Но тот пропустил намек мимо ушей, допил из чашки, осторожно поставил ее на блюдце, отер рот платком. Делал он все это не спеша, будто у него впереди прорва времени. И у Каменева тоже.
Закурили.
- Да, так я и говорю, - продолжил прерванную беседу Генрих Григорьевич, - что положение наше сегодня таково, что с одной стороны - Япония, с другой - Германия и Антанта, и все спят и видят, чтобы среди нас, коммунистов, начались свары и развал…
- А что, уже начались? - осторожно вклинился в рассуждения наркомвнудела Лев Борисович, сосредоточенно рассматривая дымящийся кончик папиросы.
- Если бы начались, я бы здесь не сидел. Задача органов воспрепятствовать малейшему проявлению шатания, не говоря о развале. Я хотел бы услыхать, Лео, - доверительно понизил голос Генрих Григорьевич, с состраданием глядя на собеседника, - твое мнение на сей счет: все-таки ты близок с людьми, которые совсем еще недавно открыто оппозиционировали курсу ЦК и Политбюро.
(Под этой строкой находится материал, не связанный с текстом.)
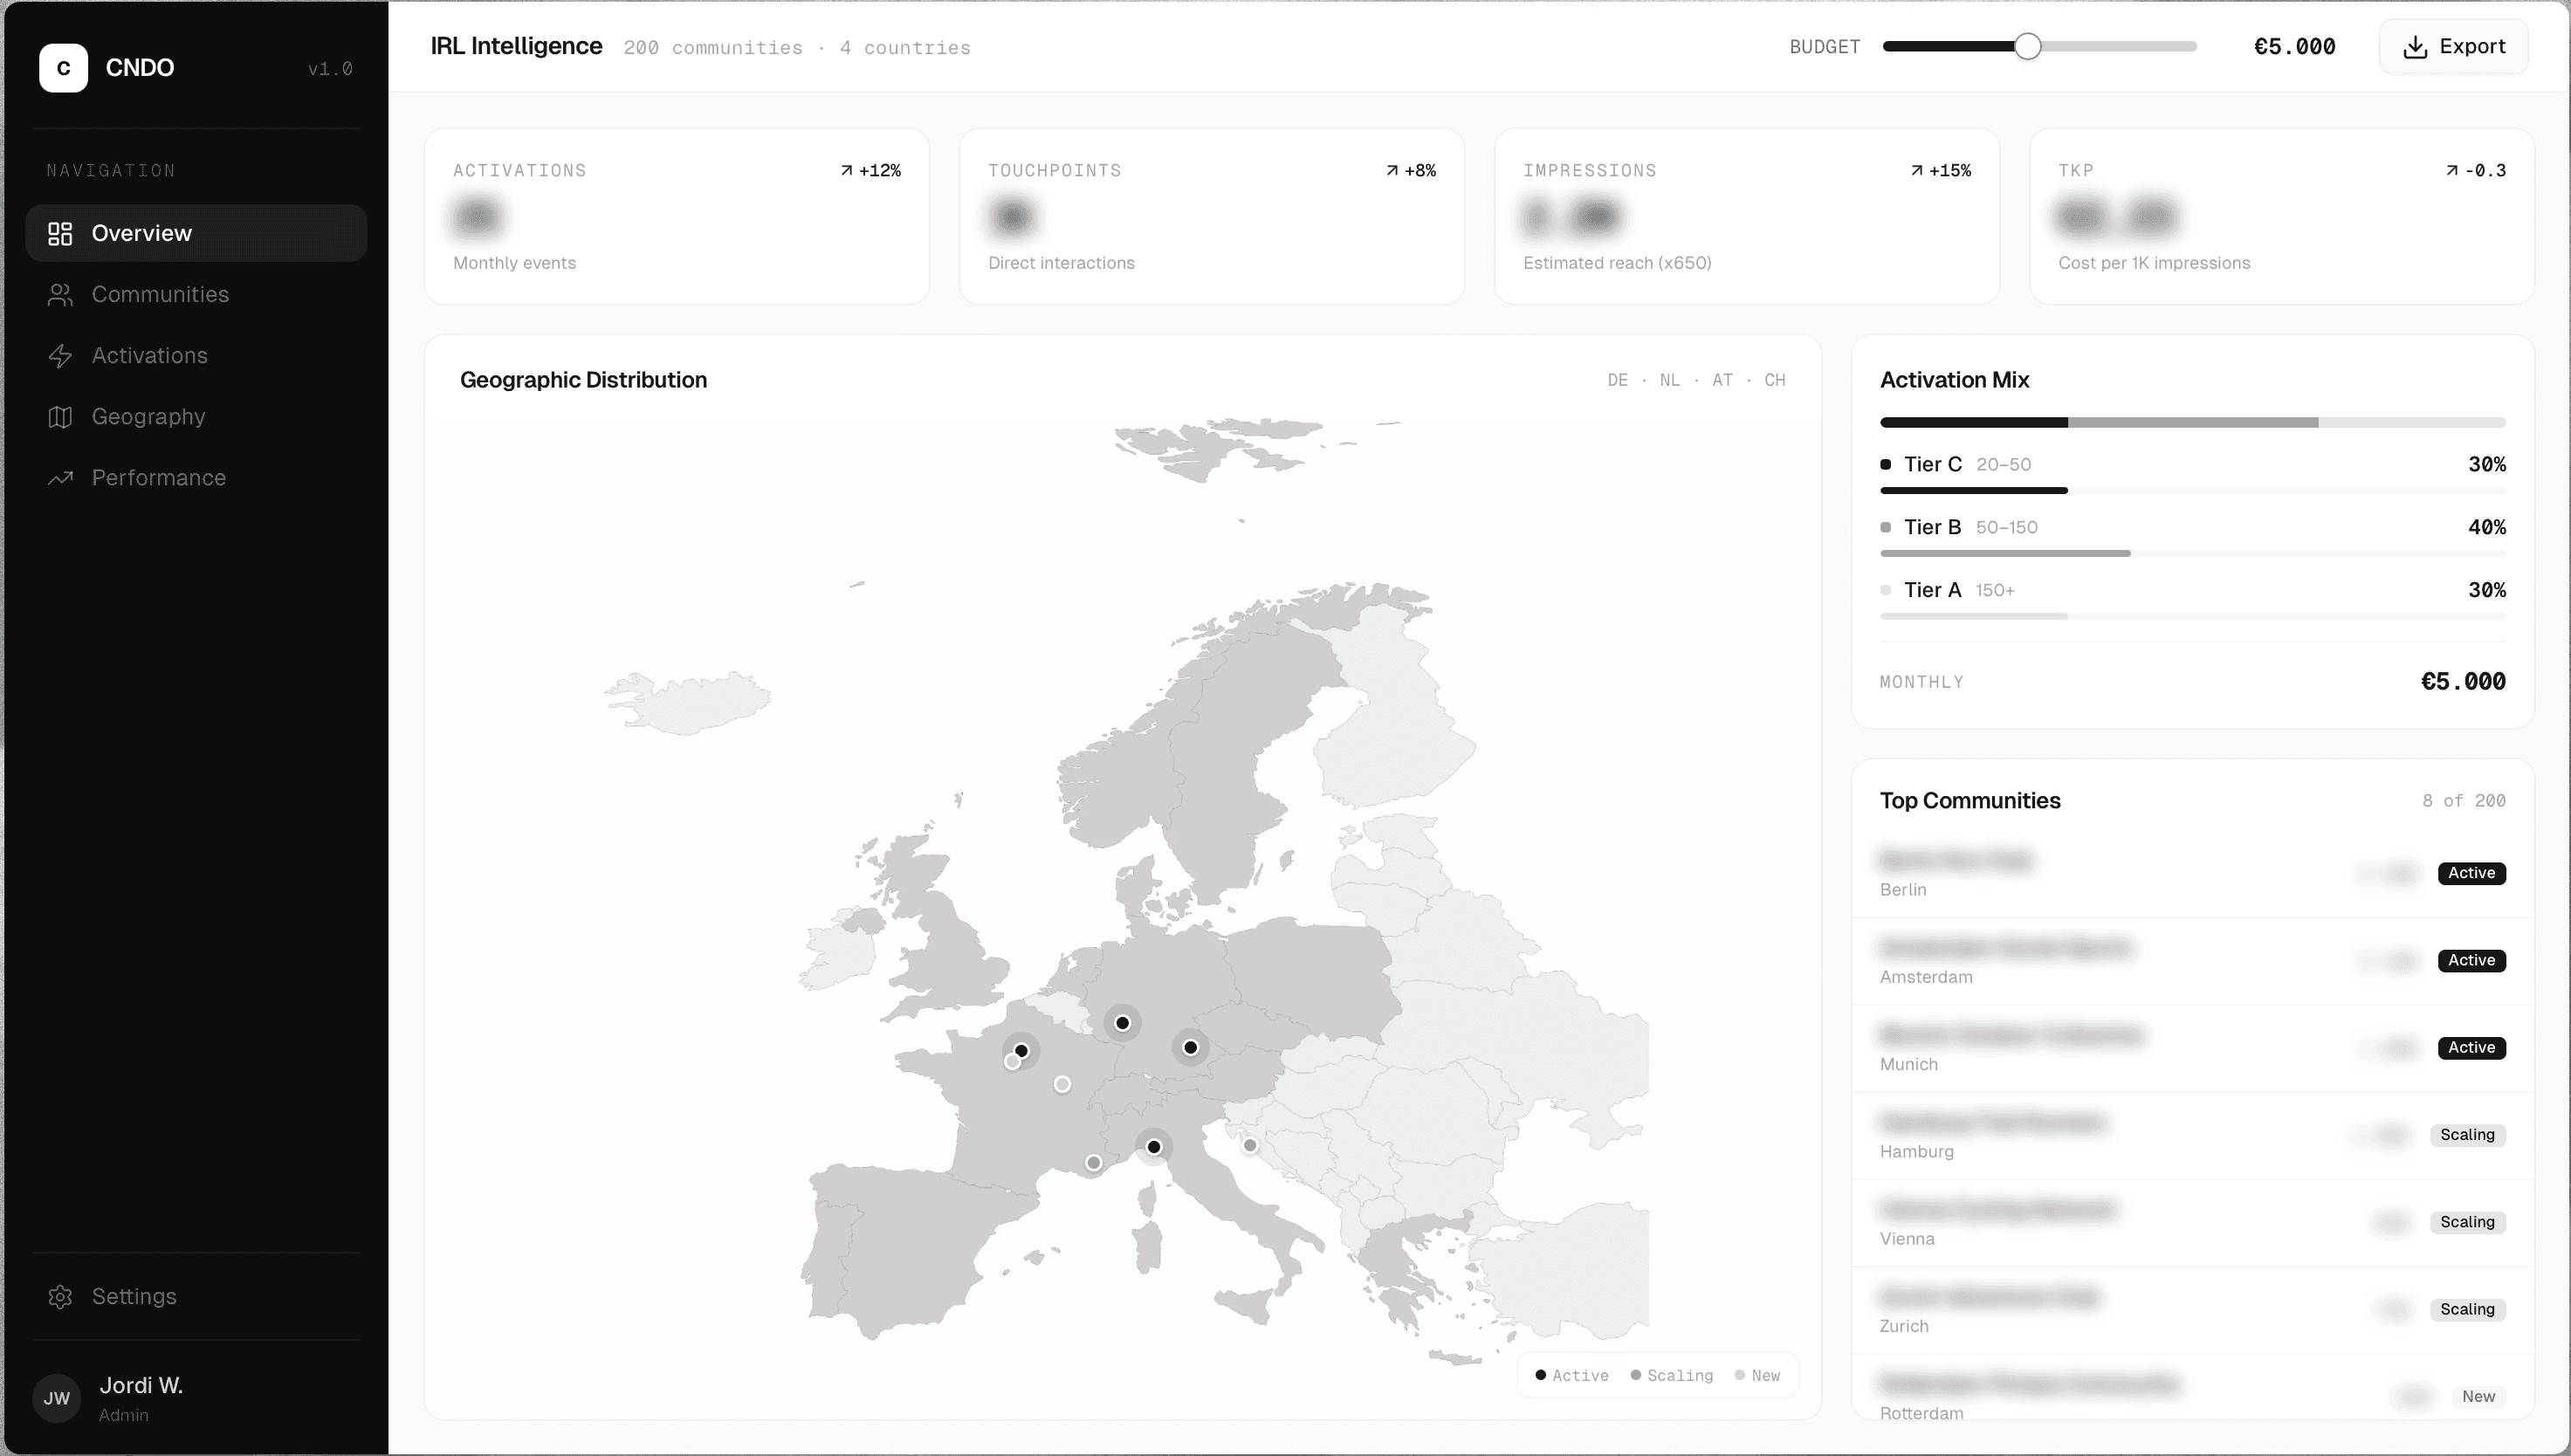Image resolution: width=2571 pixels, height=1456 pixels.
Task: Click the Activations lightning bolt icon
Action: point(60,355)
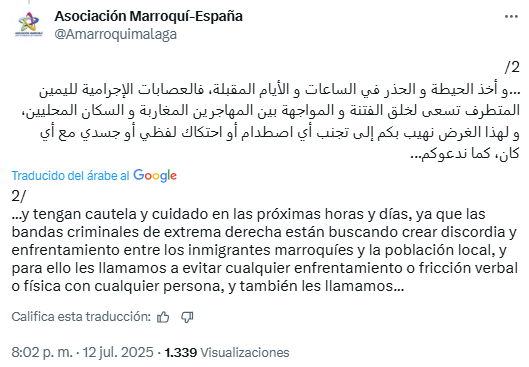Click the 12 jul. 2025 date

pyautogui.click(x=118, y=352)
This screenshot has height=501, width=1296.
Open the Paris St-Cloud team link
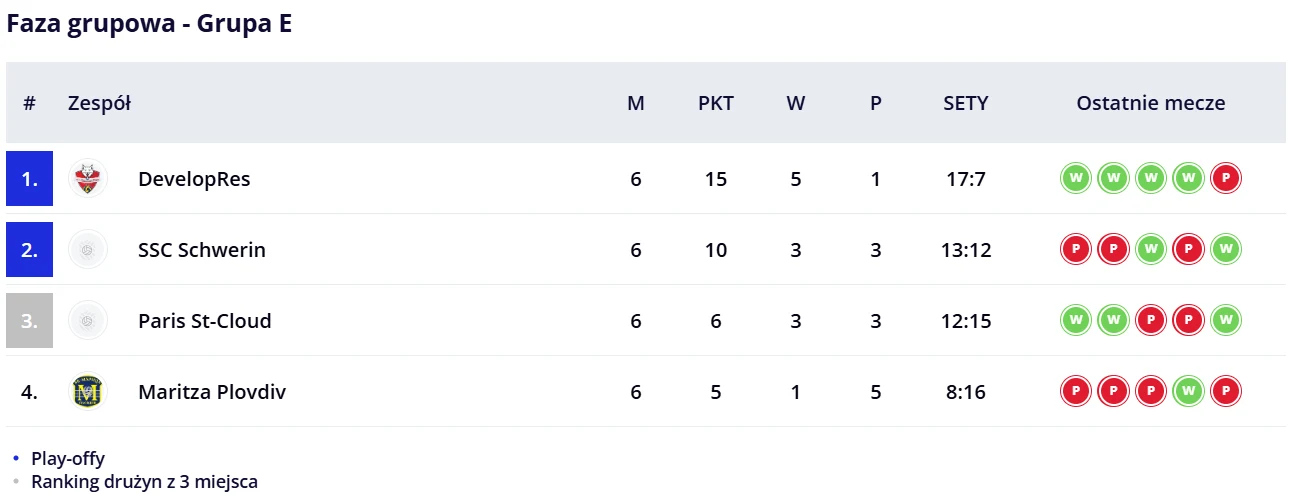tap(205, 321)
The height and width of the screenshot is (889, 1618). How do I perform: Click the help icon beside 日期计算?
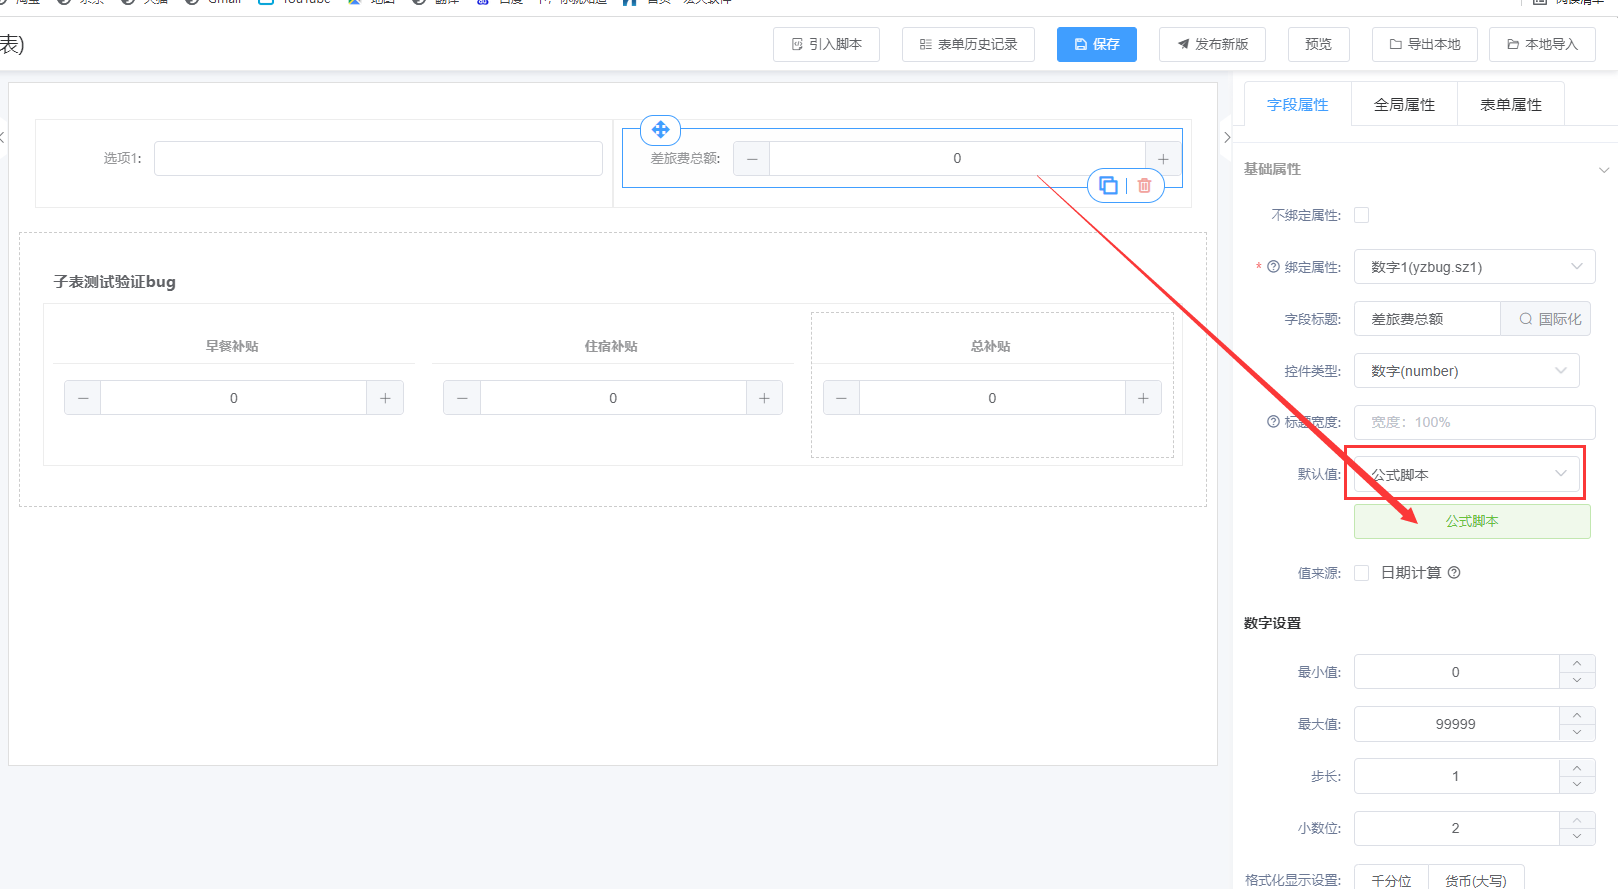[x=1454, y=573]
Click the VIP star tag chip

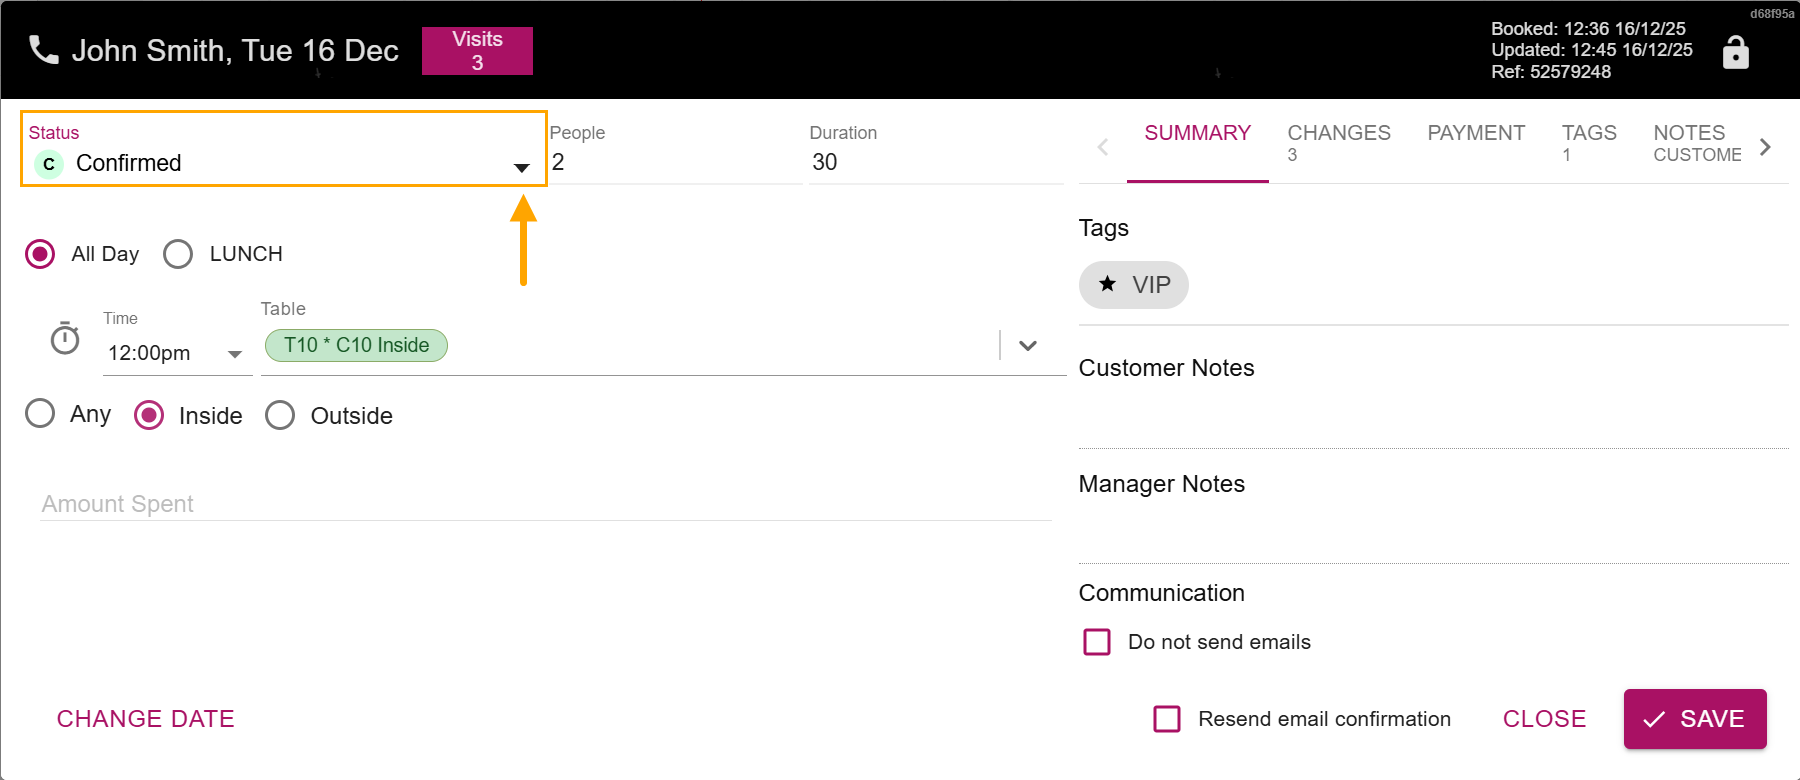coord(1133,285)
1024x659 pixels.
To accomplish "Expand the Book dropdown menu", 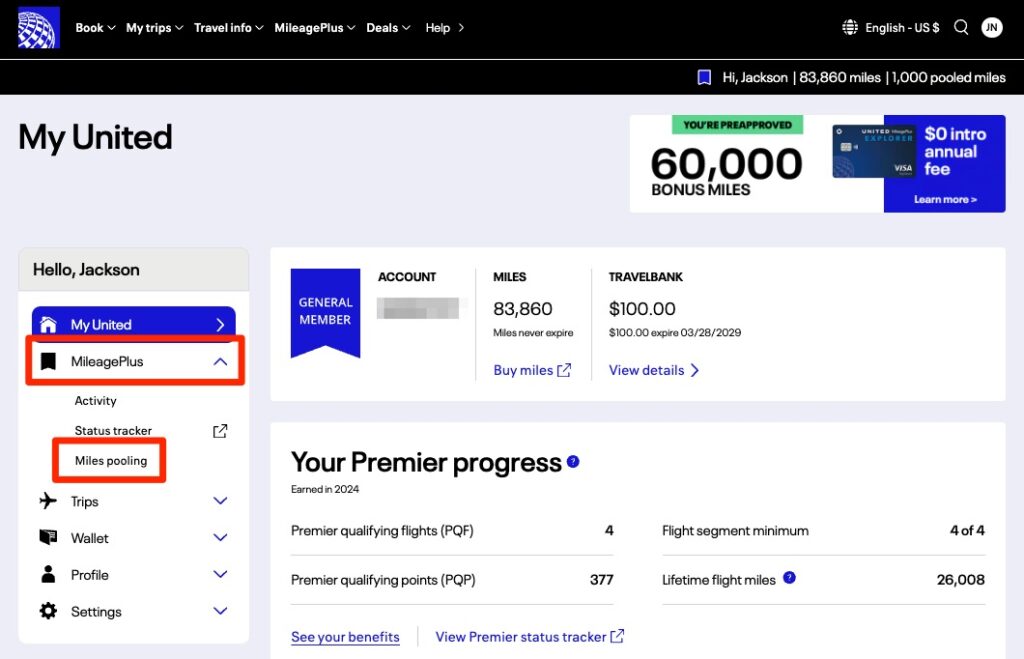I will (x=95, y=27).
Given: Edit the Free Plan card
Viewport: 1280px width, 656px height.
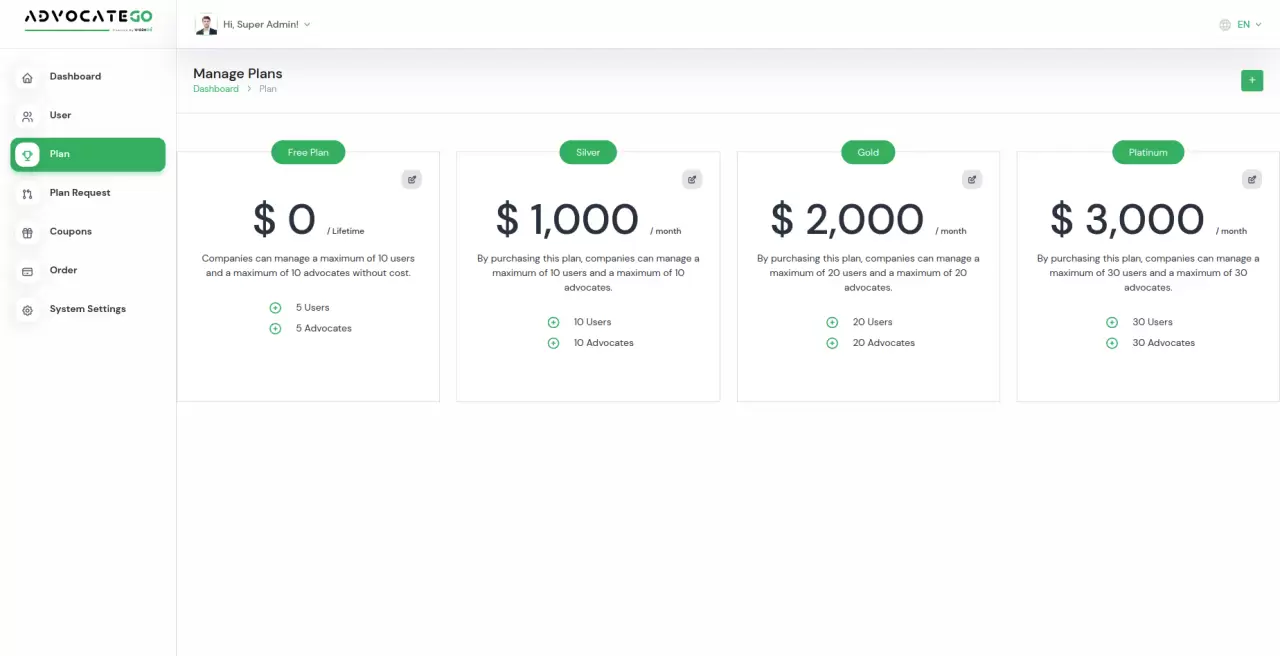Looking at the screenshot, I should 412,179.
- Видишь ли, Генрих, - вяло улыбнулся Лев Борисович, - к тем сведениям, которыми ты несомненно располагаешь, я могу добавить лишь одно: никто из нас к убийству Кирова не причастен. Можно любить Сталина или не любить, любить Кирова или не любить, но поднимать на них руку… Это и безрассудно, и преступно, если учесть факты международной действительности, которые ты упоминал. И бессмысленно с точки зрения политического момента. Мы не враги Союза ССР, а наши былые расхождения связаны… как бы это сказать?… - связаны с непредсказуемыми шараханьями Сталина то слева направо, то справа налево, за которыми мы просто не в состоянии уследить. Сперва он борется с Троцким против его левизны, - и мы ему помогаем в этом. Затем он сам подхватывает выпавшее из рук Троцкого левацкое знамя, чуть-чуть подправляет его лозунги и бьет этим знаменем других, обвиняя их в правом уклоне. Сегодня он возрождает русскую великодержавность и русский патриотизм - или что-то в этом роде, завтра ему взбредет в голову новая абсурдная идея… Впрочем, ты все это и сам прекрасно знаешь…
Генрих Григорьевич неопределенно покивал головой, отметив про себя, что Каменев либо темнит, либо упрощает, либо вообще не понимает того, о чем говорит. Ведь всем известно, что почти все шатания Сталина так или иначе зависели от политических шараханий других, в те поры обладавших в партии авторитетом значительно большим, чем Сталин. И лишь когда Сталин разобрался в том, кто из них чего стоит и за что борется, только тогда оттеснил всех и взял все в свои руки - и теорию, и практику. Неужели он, Ягода, ошибся в Каменеве?
- Теперь поезд разогнался, - продолжал между тем Лев Борисович менторским тоном. - Одни успели вскочить на подножку, другие остались на полустанке, покупая у бабки домашний варенец и слишком долго из-за него с нею торгуясь. Третьи… третьи просто отдались практической работе. И таких большинство. Так стоит ли возвращаться на полустанок и забирать отставших? Пусть они уже едят свой варенец на доброе здоровье.